The former hostages underwent medical checks before reuniting with relatives in Israel, where happiness mingled with concern for those still held by militants in Gaza.
"I am happy I received my family back, it's allowed to feel joy and it's allowed to shed a tear. That's a human thing," said Yoni Katz Asher, whose wife Doron and children Raz and Aviv were freed on Friday. "But I am not celebrating, I will not celebrate until the last of the hostages returns home."
In Palestinian homes, the joy of being reunited with loved ones was tinged with bitterness, as witnesses claimed in at least three cases, prior to the prisoners' release, Israeli police raided their homes in Jerusalem.
Among them was Sawsan Bkeer, a mother awaiting the return of her 24-year old daughter who had been jailed since 2015 on knife and assault charges.
"There is no real joy, even this little joy we feel as we wait," said Bkeer, adding "we are still afraid to feel happy."
Israeli police declined to comment.
Aid trucks
Both sides have said hostilities would resume as soon as the truce ends, though U.S. President Joe Biden said there was a real chance of extending the truce.
Biden said the pause was a critical opportunity to get humanitarian aid into Gaza and declined to speculate on how long the Israel-Hamas war would last.
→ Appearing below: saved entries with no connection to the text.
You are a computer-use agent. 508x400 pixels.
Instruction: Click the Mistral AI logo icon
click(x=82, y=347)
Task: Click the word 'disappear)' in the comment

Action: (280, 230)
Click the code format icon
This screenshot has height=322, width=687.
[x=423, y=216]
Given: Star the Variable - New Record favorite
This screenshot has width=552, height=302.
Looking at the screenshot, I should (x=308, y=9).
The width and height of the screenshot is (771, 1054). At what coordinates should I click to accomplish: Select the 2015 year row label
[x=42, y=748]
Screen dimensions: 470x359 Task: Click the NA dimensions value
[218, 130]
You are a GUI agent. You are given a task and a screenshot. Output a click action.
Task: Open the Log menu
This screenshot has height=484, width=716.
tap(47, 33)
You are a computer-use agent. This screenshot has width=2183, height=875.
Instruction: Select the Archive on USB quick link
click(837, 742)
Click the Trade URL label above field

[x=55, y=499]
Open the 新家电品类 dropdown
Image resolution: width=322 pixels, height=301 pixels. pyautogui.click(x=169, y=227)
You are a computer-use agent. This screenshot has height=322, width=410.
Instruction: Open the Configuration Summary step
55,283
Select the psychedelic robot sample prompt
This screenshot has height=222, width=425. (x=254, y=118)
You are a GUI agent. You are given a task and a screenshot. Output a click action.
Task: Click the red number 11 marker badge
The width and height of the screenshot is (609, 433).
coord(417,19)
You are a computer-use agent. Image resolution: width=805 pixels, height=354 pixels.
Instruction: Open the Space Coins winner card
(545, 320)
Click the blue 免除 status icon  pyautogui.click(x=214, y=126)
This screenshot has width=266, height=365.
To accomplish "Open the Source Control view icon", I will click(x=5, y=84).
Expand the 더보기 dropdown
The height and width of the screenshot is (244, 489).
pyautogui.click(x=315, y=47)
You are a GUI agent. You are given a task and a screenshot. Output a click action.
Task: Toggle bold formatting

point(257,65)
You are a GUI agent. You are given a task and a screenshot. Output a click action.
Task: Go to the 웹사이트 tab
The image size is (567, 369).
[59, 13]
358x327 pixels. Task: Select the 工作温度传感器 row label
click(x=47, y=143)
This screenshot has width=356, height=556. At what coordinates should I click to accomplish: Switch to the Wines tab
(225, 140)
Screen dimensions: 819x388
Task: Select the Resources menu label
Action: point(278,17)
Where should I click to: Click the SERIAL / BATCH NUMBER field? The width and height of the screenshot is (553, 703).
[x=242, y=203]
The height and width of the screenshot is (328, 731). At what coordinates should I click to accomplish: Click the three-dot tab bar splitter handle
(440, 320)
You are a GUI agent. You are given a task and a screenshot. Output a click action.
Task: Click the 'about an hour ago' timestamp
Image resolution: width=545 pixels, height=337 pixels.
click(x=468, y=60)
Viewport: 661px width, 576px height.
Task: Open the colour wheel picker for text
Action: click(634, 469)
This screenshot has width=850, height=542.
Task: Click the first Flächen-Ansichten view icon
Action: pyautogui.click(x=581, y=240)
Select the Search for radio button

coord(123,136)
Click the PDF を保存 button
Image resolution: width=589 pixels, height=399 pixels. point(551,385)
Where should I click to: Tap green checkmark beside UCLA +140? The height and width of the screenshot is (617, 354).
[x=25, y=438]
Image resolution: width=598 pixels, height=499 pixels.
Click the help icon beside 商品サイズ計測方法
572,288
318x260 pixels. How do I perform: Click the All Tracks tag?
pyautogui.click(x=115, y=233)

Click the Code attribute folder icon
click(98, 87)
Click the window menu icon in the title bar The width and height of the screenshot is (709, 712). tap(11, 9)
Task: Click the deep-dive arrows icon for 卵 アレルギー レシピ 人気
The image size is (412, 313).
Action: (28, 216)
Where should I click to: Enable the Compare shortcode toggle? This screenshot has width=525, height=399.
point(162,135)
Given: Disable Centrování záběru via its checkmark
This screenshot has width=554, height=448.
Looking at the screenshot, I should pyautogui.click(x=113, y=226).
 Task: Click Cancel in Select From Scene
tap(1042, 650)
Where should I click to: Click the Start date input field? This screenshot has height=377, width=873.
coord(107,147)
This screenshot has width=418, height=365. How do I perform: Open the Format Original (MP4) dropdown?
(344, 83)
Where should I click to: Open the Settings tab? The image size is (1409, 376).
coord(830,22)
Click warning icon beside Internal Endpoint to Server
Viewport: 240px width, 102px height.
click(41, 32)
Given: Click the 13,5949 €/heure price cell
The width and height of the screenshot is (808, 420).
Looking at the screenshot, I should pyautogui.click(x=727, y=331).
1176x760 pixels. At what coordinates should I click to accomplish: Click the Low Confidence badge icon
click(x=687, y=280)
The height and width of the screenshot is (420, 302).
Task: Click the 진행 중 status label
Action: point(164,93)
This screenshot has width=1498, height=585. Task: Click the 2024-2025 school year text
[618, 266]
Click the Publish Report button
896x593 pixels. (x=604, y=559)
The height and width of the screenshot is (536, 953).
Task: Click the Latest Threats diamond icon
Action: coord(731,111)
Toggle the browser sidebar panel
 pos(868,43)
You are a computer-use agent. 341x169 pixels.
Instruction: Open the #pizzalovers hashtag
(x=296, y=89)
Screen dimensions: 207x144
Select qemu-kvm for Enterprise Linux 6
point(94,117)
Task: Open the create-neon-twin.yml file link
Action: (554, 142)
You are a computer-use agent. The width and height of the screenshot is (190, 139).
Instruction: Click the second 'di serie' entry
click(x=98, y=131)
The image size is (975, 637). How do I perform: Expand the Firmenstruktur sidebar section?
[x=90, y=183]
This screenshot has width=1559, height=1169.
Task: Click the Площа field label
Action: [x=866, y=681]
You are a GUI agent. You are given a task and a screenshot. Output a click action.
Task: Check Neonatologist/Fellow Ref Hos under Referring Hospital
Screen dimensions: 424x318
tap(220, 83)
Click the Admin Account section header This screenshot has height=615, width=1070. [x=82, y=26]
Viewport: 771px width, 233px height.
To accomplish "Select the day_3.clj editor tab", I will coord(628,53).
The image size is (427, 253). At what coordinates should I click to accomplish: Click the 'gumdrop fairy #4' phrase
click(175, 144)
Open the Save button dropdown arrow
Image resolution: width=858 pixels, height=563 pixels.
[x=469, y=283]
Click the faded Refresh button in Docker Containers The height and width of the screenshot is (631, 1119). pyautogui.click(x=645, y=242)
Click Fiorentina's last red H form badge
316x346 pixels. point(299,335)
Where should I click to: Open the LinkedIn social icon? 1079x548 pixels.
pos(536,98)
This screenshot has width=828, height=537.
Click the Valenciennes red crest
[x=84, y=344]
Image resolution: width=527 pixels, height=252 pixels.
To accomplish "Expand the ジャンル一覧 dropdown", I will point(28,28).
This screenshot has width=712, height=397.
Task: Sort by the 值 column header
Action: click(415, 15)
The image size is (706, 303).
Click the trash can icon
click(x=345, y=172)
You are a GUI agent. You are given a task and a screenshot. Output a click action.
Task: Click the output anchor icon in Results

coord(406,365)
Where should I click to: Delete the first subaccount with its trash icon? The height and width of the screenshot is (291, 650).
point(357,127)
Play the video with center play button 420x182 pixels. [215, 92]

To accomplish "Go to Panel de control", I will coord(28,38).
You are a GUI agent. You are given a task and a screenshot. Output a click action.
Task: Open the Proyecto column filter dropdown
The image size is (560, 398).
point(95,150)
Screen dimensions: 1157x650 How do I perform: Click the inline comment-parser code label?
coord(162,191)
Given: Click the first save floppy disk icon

Asked at a press conference what his expectations were, he said Israel's goal of eliminating Hamas was legitimate but difficult.
Israel has vowed to destroy Hamas after its fighters killed 1,200 people and took about 240 hostages after they broke through security barriers around the Gaza Strip and rampaged through Israeli communities around the blockaded enclave, on October 7th.
Since then, Israel has rained bombs on Gaza, killing more than 14,000 people, roughly 40% of them children, Palestinian health authorities said.
Hundreds of thousands of Gaza's 2.3 million people have fled their homes, including most of those in its northern half.
With the truce now silencing the guns, more aid has begun to trickle in.
Four tankers of fuel and another four containing cooking gas entered the southern Gaza Strip via the Rafah Crossing early on Saturday, Israeli authorities said, stressing they were meant for essential humanitarian infrastructure in the Gaza Strip, such as hospitals.
The Palestine Red Crescent Society said 196 trucks of humanitarian aid carried food, water and medical supplies through the Rafah Crossing on Friday, the biggest such convoy into Gaza since the beginning of Israeli-Hamas war.
Aid groups have used the truce to evacuate patients and health workers from some northern hospitals that have all but collapsed due to attacks and lack of fuel.
The World Health Organization helped transfer 22 patients from Al Ahli hospital to the south on Friday, its chief Tedros Adhanom Ghebreyesus said on social media platform X.
"To meet all the health needs in Gaza, much more support is needed and above all sustained ceasefire," he said.